El presidente Sánchez, cual Churchill impostado y fuera de tiempo, se dirige al país: «juntos venceremos»; «el heroismo es también lavarse las manos». A las pocas horas, la policía anuncia por las calles multas a quienes paseen por la calle; las salidas de los hogares solo están permitidas para dirigirse a las tiendas de alimentación. La población ha sido sometida al pánico y se prepara para ser víctima del coronavirus. Las cifras de nuevos casos se multiplican. En España son 7.753 los casos diagnosticados; son 288 muertos. Los medio expertos, los expertos, y los expertos y medio vaticinan que la mitad, un 60% o un 80% de la población puede verse infectada.
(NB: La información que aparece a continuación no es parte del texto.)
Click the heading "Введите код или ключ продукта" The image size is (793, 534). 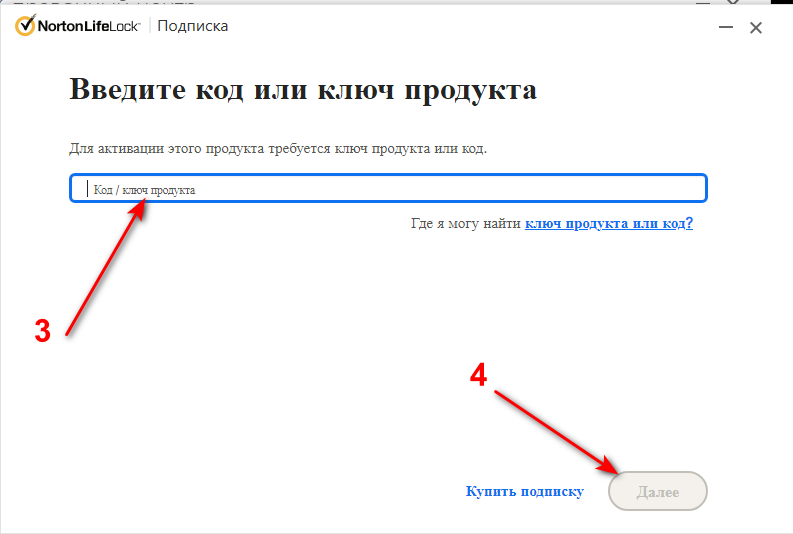pos(303,90)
El ejército custodia la salida y entrada de algunas capitales. En los pueblos y ciudades los hay que reprochan al gobierno más medidas. Y quienes recriminan la tardanza en declarar el estado de sitio. y la obra de Albert Camus cobra una doble realidad por inesperada y por contundente. Estado de sitio, escrita por Camus en 1948 muestra un pueblo mitificado – Cádiz -, habitado por un pueblo pintoresco, risueñamente resignado al dictamen de los poderosos, hasta que sobre la ciudad cae el azote de la Peste y la Muerte que vienen a hacerse con el poder.
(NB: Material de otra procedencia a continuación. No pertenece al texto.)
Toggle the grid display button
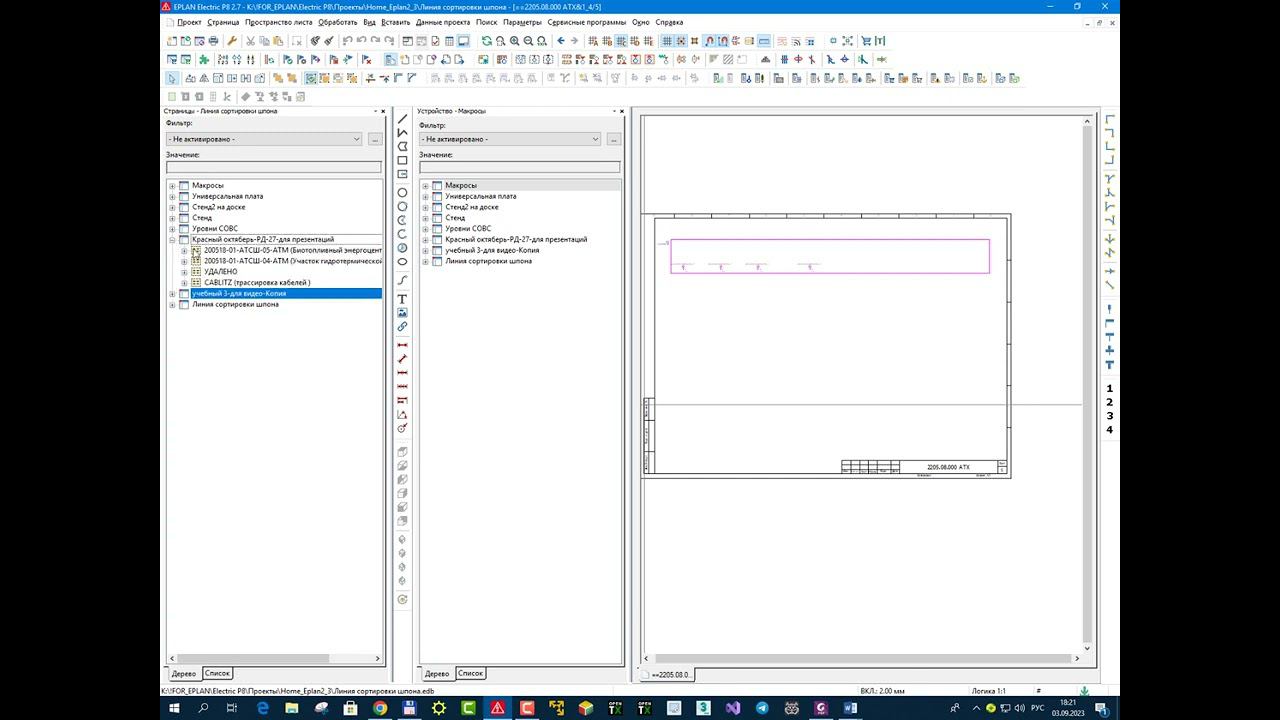 tap(667, 41)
René Riesel y Jaime Semprun en Catastrofismo, administración del desastre y sumisión sostenible, editado por Pepitas de calabaza, escriben: «La catástrofe histórica más profunda y más real, la que en última instancia determina la importancia de todas las demás, reside en la persistente ceguera de la inmensa mayoría, en la dimisión de toda voluntad de actuar sobre las causas de tantos sufrimientos, en la incapacidad de considerarlas siquiera lúcidamente. Esta apatía va a resquebrajarse, en el curso de los próximos años, de manera cada vez más violenta por el hundimiento de cualquier supervivencia garantizada. Y quienes la representan y la alimentan, cultivando un precario statu quo de ilusiones tranquilizantes, serán barridos. La emergencia se impondrá a todos y la dominación tendrá que hablar por lo menos tan alto y claro como los propios hechos. Con tanta mayor facilidad adoptará el tono terrorista que le conviene cuanto que estará justificada por realidades efectivamente aterradoras. Un hombre aquejado de gangrena no está dispuesto a discutir las causas de su mal, ni a oponerse al autoritarismo de la amputación.»